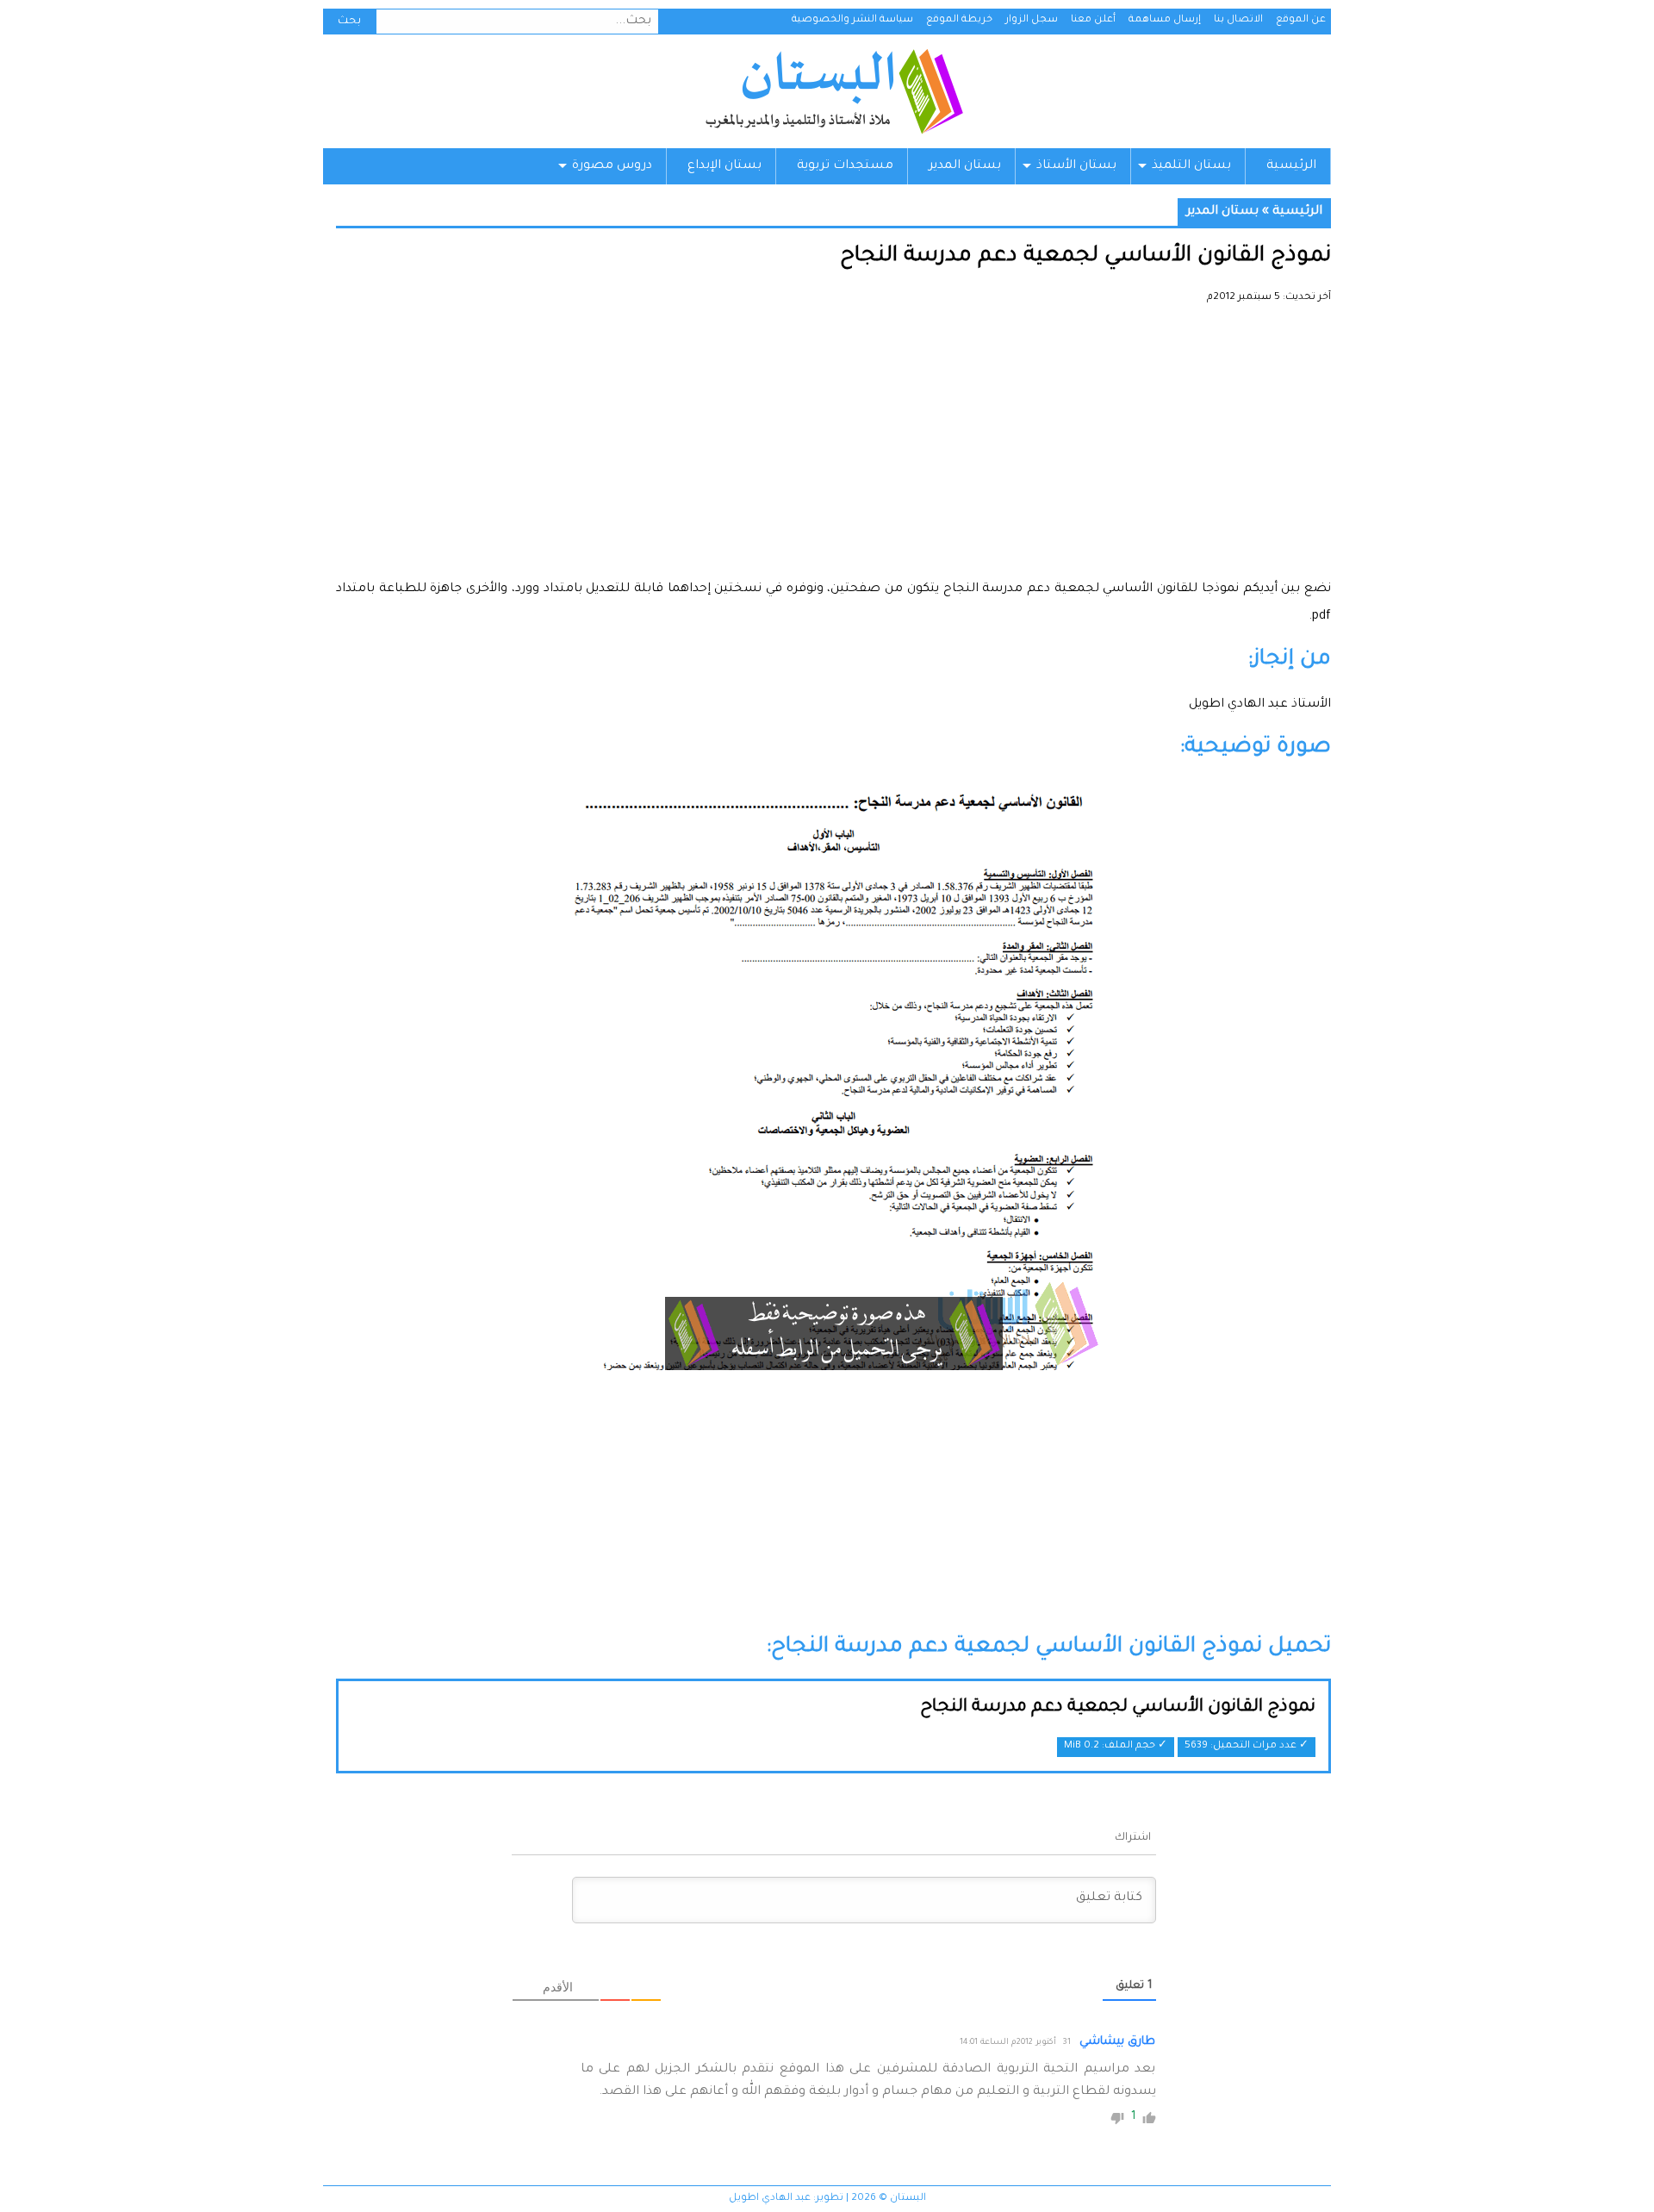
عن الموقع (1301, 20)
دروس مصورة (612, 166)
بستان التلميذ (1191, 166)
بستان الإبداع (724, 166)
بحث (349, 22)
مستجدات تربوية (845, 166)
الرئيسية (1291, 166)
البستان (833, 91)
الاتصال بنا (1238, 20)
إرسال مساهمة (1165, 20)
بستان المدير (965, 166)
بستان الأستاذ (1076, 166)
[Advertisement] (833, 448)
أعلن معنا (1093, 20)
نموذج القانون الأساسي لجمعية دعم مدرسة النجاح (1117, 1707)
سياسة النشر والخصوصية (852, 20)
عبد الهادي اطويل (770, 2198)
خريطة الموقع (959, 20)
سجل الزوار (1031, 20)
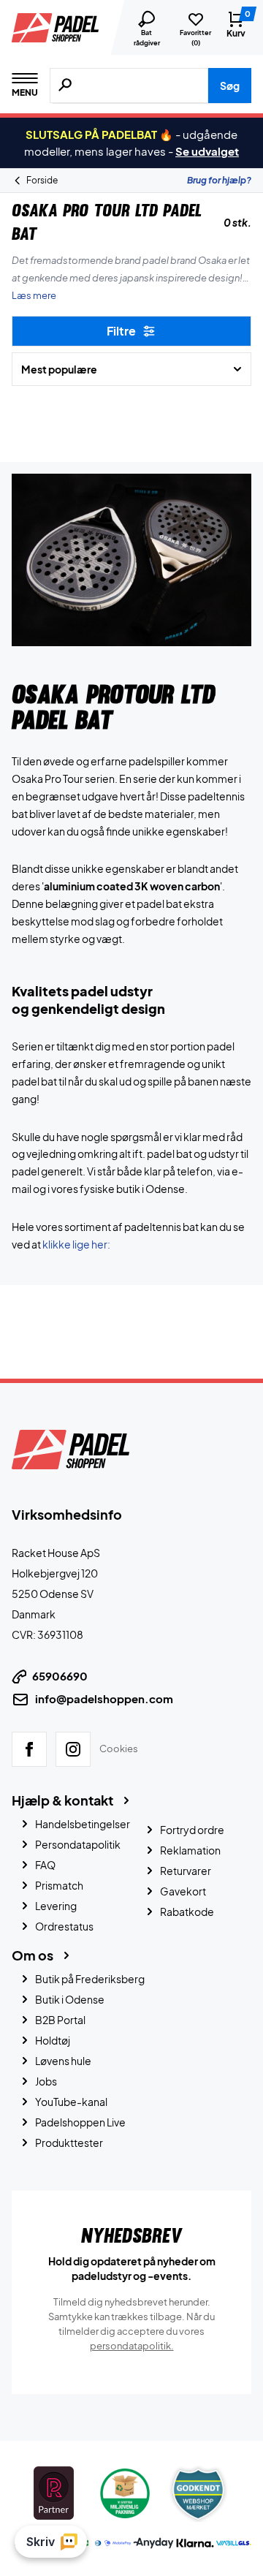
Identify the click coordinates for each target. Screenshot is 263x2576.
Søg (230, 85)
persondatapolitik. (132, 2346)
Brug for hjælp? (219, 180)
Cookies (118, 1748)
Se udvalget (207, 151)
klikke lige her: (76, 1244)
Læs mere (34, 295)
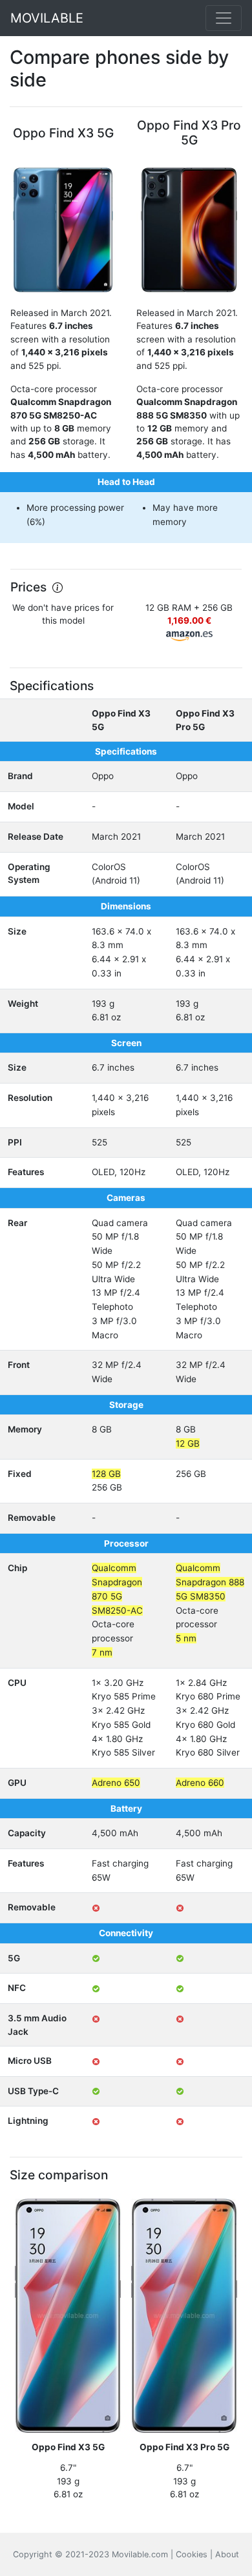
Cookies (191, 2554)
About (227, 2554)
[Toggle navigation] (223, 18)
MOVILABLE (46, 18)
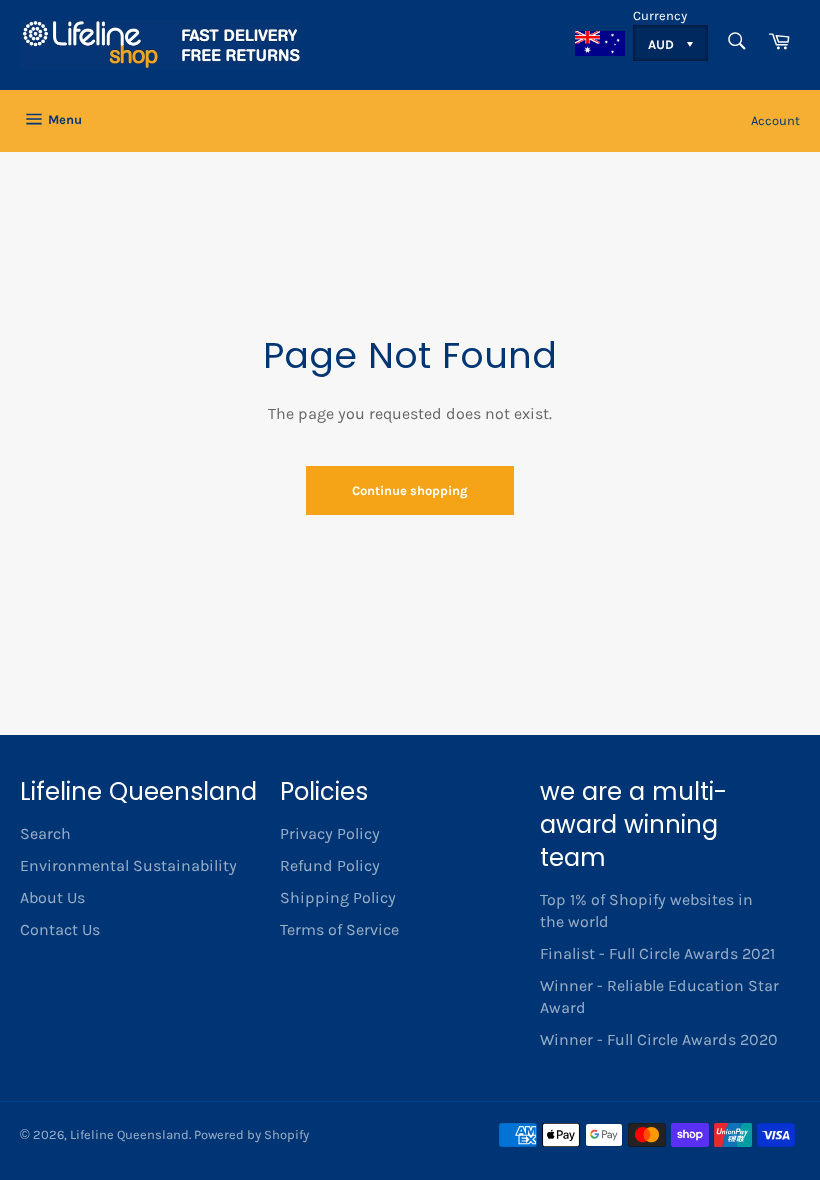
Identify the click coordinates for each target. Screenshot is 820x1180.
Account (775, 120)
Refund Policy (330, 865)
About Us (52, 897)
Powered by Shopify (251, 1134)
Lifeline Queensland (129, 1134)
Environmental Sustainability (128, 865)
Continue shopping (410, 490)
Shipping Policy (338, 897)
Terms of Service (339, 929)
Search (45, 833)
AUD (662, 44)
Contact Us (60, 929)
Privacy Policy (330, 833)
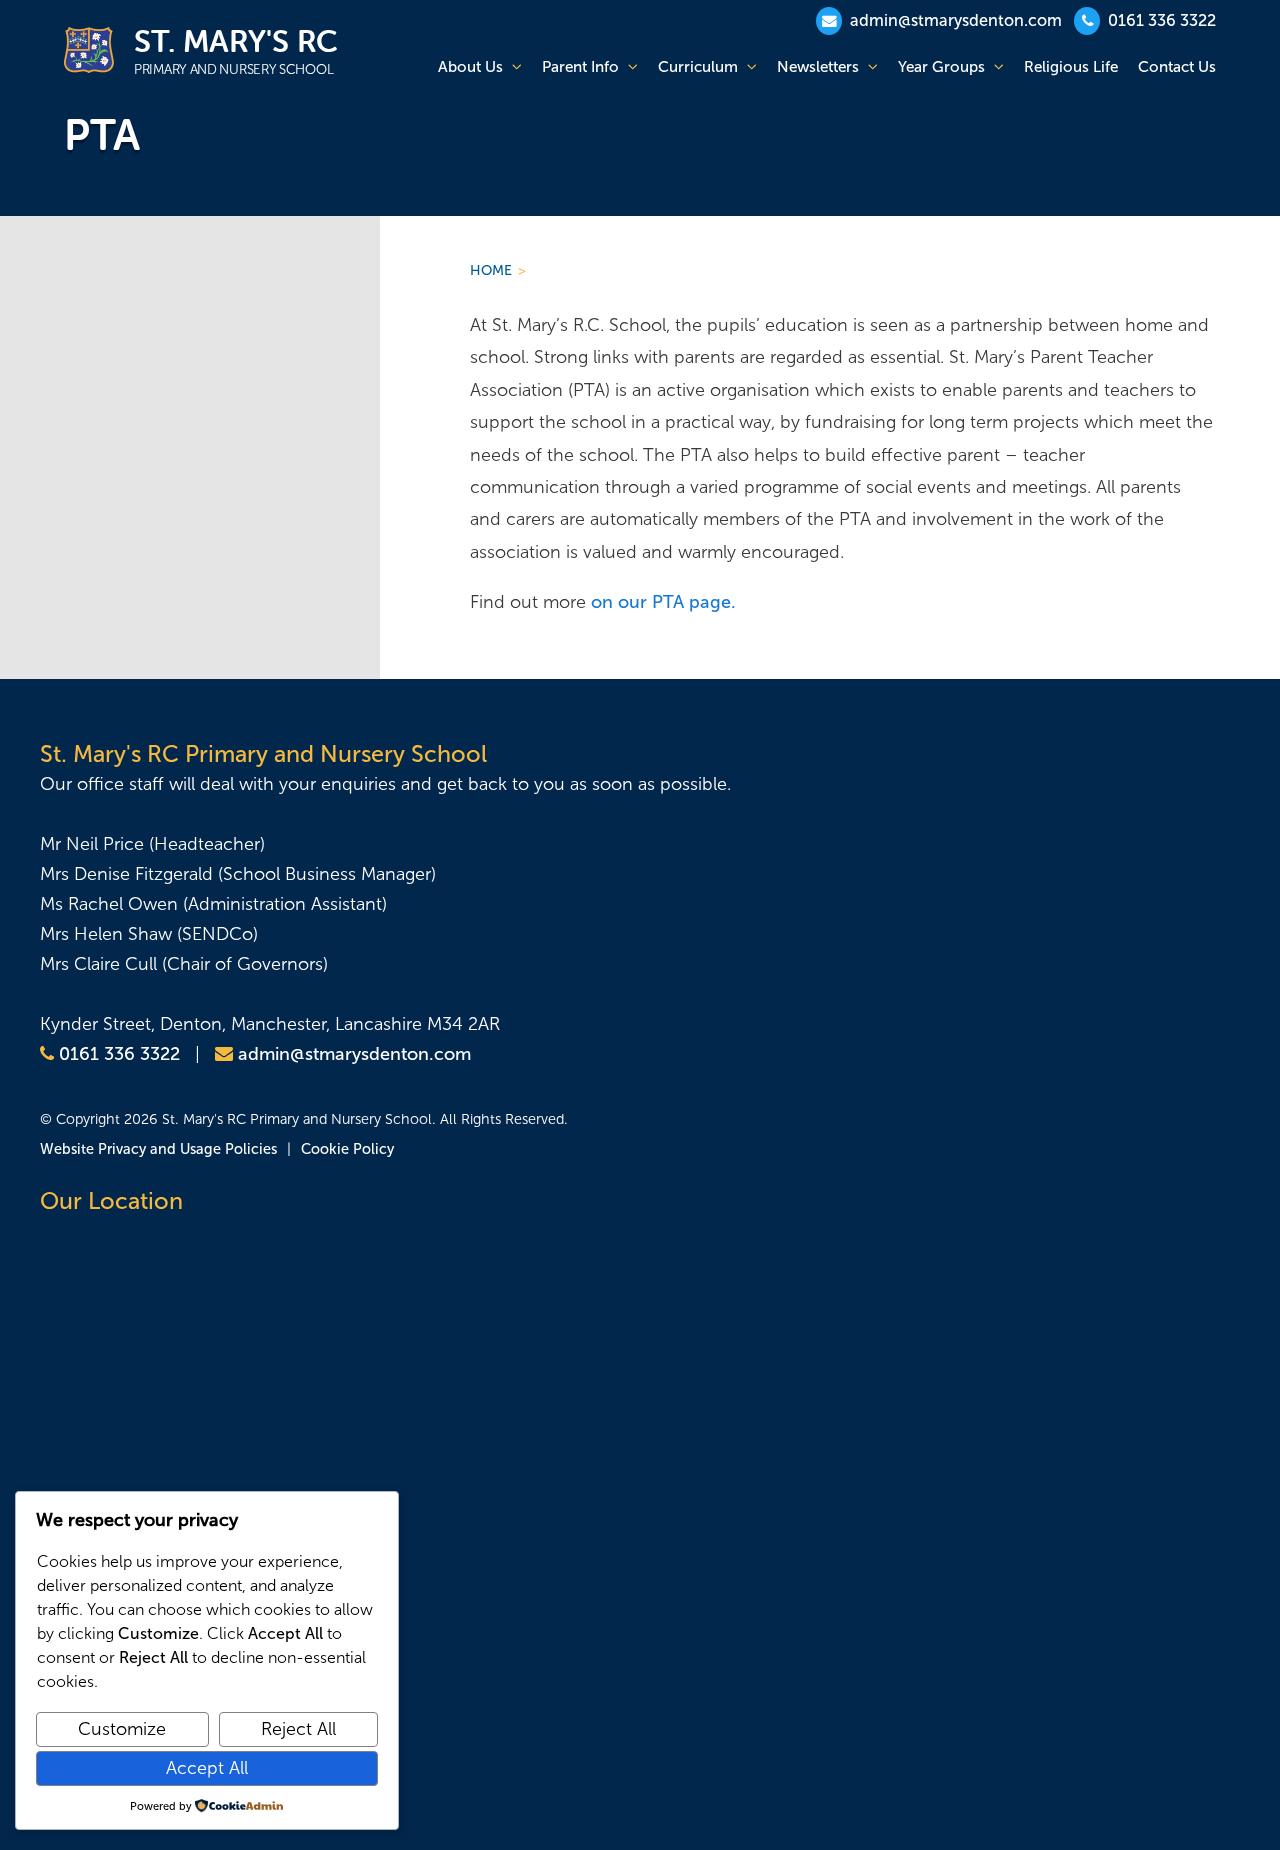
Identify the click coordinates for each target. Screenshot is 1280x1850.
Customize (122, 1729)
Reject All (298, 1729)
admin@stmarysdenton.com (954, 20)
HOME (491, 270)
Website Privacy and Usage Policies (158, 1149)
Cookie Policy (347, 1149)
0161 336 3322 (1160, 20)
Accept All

WHAT THE TASK ASKS =
The answer must be every line from the records above that contains "target".

SOLUTION =
Identify the click coordinates for each target. Screenshot is 263x2576.
Identify the click coordinates for each target. Screenshot is 820x1180.
Identify the click coordinates for each target. Screenshot is 1280x1850.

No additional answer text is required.